Exercise input START

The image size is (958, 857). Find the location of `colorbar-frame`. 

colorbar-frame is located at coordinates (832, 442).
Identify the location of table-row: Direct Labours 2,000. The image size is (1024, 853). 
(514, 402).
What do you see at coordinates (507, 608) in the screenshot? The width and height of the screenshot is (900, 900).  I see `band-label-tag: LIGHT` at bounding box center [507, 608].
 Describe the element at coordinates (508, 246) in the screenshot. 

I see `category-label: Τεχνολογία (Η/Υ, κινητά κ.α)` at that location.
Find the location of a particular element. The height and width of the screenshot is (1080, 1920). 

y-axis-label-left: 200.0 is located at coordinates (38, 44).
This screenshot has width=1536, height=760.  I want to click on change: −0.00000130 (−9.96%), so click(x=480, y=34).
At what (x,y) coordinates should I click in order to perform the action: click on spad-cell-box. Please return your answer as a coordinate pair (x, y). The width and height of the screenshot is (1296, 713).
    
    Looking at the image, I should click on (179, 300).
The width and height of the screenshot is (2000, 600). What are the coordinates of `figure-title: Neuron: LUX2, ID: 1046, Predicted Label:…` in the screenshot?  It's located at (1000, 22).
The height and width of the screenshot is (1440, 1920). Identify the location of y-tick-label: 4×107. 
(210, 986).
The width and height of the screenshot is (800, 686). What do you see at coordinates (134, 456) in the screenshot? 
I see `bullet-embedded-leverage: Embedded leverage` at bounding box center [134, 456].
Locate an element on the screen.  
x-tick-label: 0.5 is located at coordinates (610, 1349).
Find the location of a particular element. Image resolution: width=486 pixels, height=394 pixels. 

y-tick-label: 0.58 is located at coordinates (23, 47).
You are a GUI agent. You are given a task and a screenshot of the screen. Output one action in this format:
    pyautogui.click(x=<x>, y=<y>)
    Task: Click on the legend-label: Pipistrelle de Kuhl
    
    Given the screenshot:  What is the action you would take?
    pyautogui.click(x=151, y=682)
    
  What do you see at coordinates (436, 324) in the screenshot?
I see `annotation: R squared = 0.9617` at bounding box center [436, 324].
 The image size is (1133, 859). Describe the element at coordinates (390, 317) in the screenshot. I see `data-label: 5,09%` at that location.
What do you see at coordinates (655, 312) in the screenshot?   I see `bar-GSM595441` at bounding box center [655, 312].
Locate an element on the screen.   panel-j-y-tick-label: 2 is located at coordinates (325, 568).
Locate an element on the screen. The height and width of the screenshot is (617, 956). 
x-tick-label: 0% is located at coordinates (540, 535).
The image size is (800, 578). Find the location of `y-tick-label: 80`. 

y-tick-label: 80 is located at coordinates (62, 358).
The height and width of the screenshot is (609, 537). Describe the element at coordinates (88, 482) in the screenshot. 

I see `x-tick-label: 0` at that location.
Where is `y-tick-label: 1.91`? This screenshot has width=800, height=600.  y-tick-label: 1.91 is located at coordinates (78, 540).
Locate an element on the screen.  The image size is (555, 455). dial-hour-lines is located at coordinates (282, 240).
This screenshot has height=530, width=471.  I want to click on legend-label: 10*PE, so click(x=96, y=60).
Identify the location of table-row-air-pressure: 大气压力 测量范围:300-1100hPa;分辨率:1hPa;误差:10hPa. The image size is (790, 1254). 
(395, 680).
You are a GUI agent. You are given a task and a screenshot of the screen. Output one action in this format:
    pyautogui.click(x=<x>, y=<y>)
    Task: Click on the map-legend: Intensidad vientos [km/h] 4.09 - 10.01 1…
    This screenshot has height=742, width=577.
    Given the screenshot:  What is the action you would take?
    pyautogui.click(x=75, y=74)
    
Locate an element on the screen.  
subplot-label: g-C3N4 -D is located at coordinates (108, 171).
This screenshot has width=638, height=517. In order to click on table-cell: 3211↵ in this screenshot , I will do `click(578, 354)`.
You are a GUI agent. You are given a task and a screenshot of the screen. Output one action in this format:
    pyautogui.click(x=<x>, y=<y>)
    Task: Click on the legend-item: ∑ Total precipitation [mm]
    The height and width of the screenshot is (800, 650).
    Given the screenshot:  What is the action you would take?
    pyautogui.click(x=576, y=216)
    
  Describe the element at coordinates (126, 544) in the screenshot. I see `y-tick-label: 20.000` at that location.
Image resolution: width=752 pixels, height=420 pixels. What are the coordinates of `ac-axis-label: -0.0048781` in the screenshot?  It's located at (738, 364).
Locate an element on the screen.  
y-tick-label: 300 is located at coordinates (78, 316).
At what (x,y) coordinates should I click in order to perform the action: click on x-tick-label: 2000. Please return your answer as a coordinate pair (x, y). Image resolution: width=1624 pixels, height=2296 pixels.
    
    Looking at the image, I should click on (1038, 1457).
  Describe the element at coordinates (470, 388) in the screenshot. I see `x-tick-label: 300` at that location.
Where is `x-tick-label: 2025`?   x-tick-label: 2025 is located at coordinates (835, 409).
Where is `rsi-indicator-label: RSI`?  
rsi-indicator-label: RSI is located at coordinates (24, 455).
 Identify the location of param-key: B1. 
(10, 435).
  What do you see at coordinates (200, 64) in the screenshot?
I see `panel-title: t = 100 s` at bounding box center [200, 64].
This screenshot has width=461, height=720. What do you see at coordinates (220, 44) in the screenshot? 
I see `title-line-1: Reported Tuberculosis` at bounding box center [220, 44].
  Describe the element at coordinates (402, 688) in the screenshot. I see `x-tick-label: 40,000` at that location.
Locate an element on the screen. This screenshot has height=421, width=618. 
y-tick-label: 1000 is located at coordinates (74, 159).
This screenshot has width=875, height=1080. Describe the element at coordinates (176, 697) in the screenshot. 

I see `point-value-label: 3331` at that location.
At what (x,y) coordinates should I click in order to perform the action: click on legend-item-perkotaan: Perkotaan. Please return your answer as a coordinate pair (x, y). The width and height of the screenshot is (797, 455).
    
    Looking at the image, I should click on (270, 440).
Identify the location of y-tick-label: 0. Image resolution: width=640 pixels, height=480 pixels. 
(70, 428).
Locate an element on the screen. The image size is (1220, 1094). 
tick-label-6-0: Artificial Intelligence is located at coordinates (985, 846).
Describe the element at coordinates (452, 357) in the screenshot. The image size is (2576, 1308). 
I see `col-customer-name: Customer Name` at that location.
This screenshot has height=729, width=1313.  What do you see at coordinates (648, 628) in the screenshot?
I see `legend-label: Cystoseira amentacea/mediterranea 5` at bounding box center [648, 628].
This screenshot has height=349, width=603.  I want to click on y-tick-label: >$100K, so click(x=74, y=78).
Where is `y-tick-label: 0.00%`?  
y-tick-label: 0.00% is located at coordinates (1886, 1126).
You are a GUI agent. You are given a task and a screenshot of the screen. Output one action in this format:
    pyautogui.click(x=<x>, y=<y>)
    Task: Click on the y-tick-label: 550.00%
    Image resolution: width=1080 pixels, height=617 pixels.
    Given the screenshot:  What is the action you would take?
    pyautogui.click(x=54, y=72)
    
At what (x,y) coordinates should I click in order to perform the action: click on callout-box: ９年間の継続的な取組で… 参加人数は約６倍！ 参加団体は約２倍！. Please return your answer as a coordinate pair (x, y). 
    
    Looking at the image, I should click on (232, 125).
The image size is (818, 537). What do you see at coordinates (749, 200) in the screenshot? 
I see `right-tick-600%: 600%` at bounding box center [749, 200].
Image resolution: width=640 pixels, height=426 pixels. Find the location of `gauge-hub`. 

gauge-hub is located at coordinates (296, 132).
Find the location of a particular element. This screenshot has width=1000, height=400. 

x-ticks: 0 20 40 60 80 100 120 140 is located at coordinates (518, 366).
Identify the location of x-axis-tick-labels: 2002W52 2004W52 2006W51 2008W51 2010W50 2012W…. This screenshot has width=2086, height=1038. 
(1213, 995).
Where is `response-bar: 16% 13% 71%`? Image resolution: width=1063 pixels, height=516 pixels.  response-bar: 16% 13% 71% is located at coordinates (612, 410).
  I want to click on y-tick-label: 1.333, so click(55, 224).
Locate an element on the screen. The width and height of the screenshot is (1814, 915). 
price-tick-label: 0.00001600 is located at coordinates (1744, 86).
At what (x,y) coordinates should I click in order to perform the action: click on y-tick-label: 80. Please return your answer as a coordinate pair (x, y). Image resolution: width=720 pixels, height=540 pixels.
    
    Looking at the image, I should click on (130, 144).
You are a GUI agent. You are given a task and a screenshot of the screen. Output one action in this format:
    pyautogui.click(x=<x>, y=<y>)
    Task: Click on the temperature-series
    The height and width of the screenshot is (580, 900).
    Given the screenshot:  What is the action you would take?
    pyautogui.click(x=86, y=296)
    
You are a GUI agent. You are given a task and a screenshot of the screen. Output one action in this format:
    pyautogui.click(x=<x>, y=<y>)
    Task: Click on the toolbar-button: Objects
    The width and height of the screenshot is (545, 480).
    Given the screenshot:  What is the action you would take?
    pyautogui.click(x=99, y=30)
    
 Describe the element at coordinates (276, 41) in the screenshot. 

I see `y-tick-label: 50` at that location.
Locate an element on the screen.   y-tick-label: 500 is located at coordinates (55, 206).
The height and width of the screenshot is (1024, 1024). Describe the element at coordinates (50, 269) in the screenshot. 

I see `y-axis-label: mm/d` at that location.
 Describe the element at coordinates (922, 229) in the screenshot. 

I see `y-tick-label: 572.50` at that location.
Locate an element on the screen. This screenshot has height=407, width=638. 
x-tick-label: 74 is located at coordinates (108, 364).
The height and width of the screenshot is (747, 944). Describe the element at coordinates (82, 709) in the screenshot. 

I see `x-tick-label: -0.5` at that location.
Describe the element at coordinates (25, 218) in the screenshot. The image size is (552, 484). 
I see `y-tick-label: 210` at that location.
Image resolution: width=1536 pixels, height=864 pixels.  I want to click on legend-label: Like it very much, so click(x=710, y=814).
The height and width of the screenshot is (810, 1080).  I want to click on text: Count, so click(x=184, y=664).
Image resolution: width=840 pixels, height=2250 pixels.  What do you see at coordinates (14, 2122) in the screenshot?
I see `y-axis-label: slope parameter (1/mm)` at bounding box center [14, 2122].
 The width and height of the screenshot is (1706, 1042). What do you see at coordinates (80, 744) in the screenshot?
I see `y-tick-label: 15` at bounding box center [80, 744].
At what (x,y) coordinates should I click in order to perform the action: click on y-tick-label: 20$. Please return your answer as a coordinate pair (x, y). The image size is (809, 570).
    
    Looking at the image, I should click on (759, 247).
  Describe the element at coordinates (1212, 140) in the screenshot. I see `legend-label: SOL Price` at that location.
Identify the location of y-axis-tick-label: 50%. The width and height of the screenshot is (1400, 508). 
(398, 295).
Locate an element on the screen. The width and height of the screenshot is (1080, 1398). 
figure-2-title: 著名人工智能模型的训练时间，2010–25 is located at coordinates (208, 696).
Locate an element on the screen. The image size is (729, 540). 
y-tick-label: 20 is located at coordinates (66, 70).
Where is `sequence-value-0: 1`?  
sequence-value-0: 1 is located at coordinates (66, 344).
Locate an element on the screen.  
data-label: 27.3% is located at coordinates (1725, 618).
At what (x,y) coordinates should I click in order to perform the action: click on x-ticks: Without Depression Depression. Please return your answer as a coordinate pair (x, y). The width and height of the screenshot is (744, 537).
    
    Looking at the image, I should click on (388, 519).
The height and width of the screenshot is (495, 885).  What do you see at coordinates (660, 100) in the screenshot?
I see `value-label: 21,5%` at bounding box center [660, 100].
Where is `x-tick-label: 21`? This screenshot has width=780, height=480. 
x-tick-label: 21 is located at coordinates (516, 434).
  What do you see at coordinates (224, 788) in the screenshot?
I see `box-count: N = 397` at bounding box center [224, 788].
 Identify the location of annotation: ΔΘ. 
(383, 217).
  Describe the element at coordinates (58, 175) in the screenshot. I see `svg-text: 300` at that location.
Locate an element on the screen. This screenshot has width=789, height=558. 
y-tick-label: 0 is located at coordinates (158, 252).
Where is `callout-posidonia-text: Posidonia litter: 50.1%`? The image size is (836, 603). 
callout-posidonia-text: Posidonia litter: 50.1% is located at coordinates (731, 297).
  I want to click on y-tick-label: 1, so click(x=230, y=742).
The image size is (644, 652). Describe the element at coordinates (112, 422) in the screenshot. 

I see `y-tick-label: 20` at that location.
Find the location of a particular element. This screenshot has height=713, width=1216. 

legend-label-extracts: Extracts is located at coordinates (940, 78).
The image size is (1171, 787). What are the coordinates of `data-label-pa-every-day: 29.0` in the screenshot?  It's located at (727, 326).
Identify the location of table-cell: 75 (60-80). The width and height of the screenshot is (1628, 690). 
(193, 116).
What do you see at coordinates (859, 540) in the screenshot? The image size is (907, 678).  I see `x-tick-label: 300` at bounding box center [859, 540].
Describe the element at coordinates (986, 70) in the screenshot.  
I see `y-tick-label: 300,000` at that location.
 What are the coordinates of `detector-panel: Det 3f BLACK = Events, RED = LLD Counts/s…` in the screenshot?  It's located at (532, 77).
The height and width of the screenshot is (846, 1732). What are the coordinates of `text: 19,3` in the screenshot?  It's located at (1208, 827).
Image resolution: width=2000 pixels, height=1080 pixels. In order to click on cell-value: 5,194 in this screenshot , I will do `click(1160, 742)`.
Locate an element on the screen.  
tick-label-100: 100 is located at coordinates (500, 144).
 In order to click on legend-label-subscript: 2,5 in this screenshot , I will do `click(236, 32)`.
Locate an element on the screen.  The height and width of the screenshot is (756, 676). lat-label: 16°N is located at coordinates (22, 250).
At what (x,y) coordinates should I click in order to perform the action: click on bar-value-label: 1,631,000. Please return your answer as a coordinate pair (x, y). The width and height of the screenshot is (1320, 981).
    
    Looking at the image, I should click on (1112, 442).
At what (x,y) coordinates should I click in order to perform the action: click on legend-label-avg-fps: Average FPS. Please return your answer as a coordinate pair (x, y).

Exercise input END

◆ What the exercise asks
In the lines from the first one through the line with "Looking at the image, I should click on (179, 300).", can you switch "screenshot" to "screen capture" and repeat those lines with everything else unchanged?

◆ Worked solution
The image size is (958, 857). Find the location of `colorbar-frame`. 

colorbar-frame is located at coordinates (832, 442).
Identify the location of table-row: Direct Labours 2,000. The image size is (1024, 853). 
(514, 402).
What do you see at coordinates (507, 608) in the screen capture? The width and height of the screen capture is (900, 900).  I see `band-label-tag: LIGHT` at bounding box center [507, 608].
 Describe the element at coordinates (508, 246) in the screen capture. 

I see `category-label: Τεχνολογία (Η/Υ, κινητά κ.α)` at that location.
Find the location of a particular element. The height and width of the screen capture is (1080, 1920). 

y-axis-label-left: 200.0 is located at coordinates (38, 44).
This screen capture has width=1536, height=760.  I want to click on change: −0.00000130 (−9.96%), so click(x=480, y=34).
At what (x,y) coordinates should I click in order to perform the action: click on spad-cell-box. Please return your answer as a coordinate pair (x, y). The width and height of the screen capture is (1296, 713).
    
    Looking at the image, I should click on (179, 300).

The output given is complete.